** WHAT YOU ARE ASKED TO DO **
Starting with the line that contains "You are a computer-use", reproduce each line through the end of the listing below, with no other output.

Top of SUPPLIED INFORMATION

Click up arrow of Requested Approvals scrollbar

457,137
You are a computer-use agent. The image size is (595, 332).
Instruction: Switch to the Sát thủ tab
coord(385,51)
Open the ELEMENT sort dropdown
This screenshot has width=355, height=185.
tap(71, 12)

Bottom of SUPPLIED INFORMATION

** REPLY **
You are a computer-use agent. The image size is (595, 332).
Instruction: Switch to the Sát thủ tab
coord(385,51)
Open the ELEMENT sort dropdown
This screenshot has width=355, height=185.
tap(71, 12)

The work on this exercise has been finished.